Stored items:
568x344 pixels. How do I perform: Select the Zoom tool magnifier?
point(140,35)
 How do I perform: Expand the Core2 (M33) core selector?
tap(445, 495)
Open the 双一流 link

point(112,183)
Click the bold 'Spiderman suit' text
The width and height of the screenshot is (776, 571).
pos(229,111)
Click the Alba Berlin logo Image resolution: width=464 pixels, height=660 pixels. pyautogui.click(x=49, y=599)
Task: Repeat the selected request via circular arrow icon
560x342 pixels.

...

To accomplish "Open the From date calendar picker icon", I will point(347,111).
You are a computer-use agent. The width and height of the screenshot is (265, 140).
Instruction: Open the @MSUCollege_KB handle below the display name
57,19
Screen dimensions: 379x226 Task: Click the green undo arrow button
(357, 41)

[Task to complete]: Lines in the records that hold the word "icon" are to be counted; give only the total.

[Reply]: 2